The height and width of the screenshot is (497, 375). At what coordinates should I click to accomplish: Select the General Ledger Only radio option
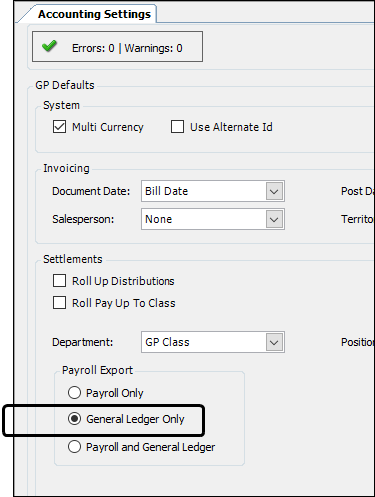[x=74, y=419]
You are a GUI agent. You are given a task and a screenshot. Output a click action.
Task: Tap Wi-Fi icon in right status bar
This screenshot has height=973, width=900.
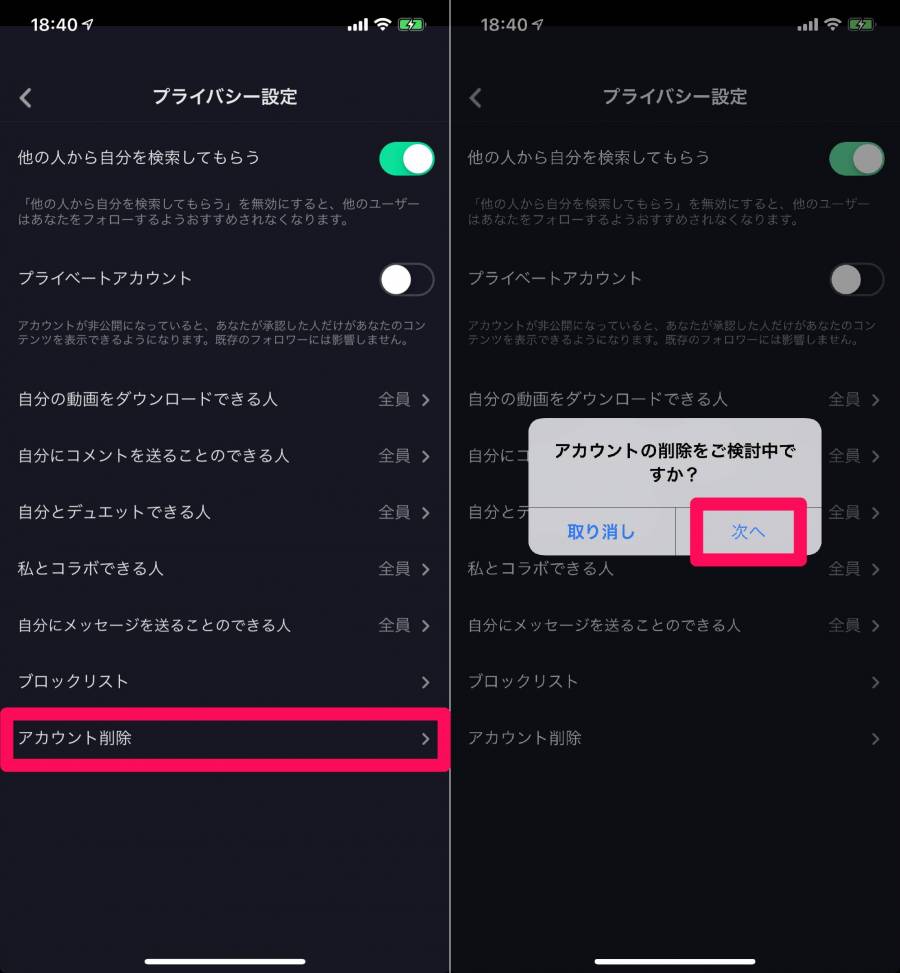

YOUR TASK: Leave out the pictures, and please output only the lines from the line that contains "You are a GUI" through the end of the data, both ends included.

RESPONSE TO THIS TASK:
You are a GUI agent. You are given a task and a screenshot. Output a click action.
Task: Tap Wi-Fi icon in right status bar
This screenshot has height=973, width=900.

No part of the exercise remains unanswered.